Regions with significant populations
- Laos, Vietnam

Languages
- Chut • Vietnamese • Lao

Religion
- Animism

= Chứt people =

Ethnic group

The Chut (Vietnamese: Người Chứt, Rục language: Cheut /rocky mountain) are a small ethnic group located in the Minh Hóa and Tuyên Hóa districts of Quảng Bình Province, in Vietnam's North Central Coast.

Chut is not a distinct group but a collective name for five different Vietic-speaking groups in Quảng Bình, namely the Arem, the Rục, the Maliêng/Mã Liêng, the Mày, and the Sách. In 1973, Vietnamese researchers decided to group these peoples into a new crafted ethnic group called Chứt. In accordance with the Resolution of the General Statistics Office of Vietnam, #121/TCTK/PPCD of March 2, 1979 List of ethnic groups in Vietnam, the Chut ethnonym was recognized at the state level as the common name for five groups (Arem, Mã Liêng, Mày, Rục, and Sách).

The Chut are one of the four main groups of Vietic speakers in Vietnam, the others being the Kinh, Muong, and Thổ. The nearby speakers of the Nguồn language are related to the Chut, but are classified by the Vietnamese government as Kinh.

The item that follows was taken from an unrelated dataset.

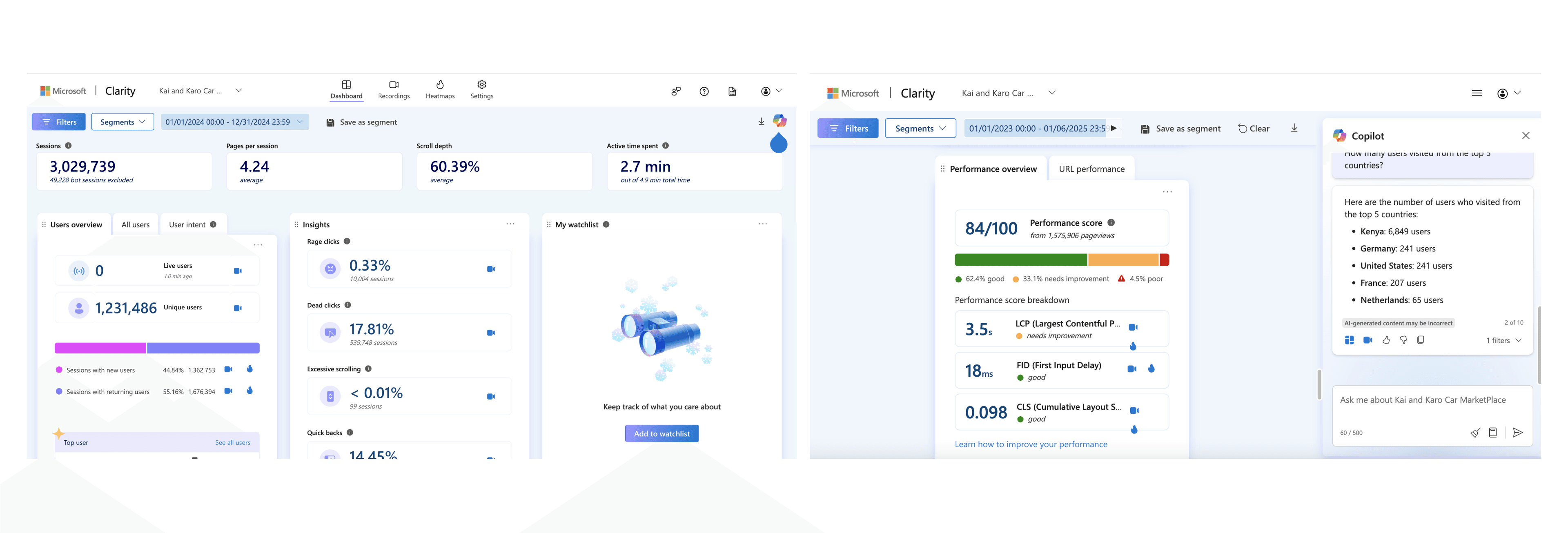Thumbs down the Copilot answer
Viewport: 1568px width, 533px height.
point(1403,340)

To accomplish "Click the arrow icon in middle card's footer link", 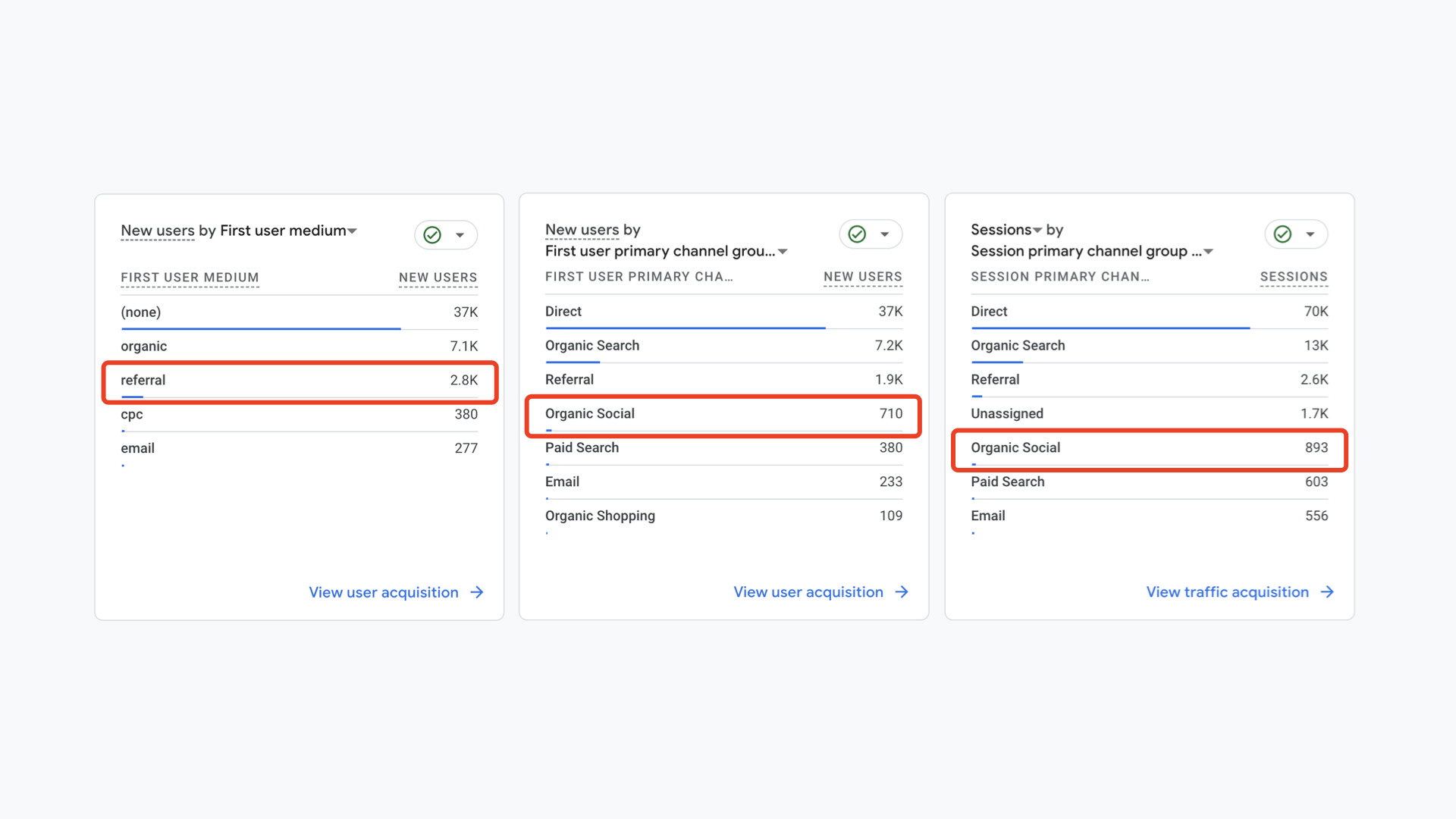I will 902,592.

A Rục woman was the subject of the 2025 documentary Hair, Paper, Water....

== Culture ==
Before 1954, the Chut were ignored by the colonial government. Traditionally, they were nomadic, living in temporary villages. However, they have now adopted a sedentary lifestyle. The name "Chut" refers to the cave and rock dwellings they once lived in. Originally, the Chut hunted small animals with crossbows and gathered fruit and fungi. They also use different traps to catch monkeys, civets, foxes, porcupines, birds and mice. Now, they grow rice, corn and tobacco, sowing the seeds with a stick. They also raise buffalo and cattle for plowing. Collective hunting is still done with dogs. When a large animal is caught, the hunter gets the back meat and the rest is divided equally among the others. They also catch fish using fishing rods, fishing nets and poisonous leaves. The Chut do not traditionally grow and weave cotton. In the past, traditional clothing was made from bark and consisted of simple loin-cloths and skirts, but now they wear modern clothing. Often, they barter with the Lao and Viet for goods such as farming equipment.

== Sub-groups ==
There are multiple sub-ethnic groups within the Chut designation including the Rục, Mày, Arem, Mã Liêng people, and Sách.

== Language ==
Chut sub-groups all speak the Chut language with dialects, except the Arem, which speaks the Arem language. Both languages are included in the Vietic branch of the Austroasiatic family.

== Geographic distribution ==
The population of Chứt people in Vietnam was 7,513 according to the 2019 census. They mostly live in Quảng Bình Province (6,572 people, comprising 87.5% of all Chứt in Vietnam).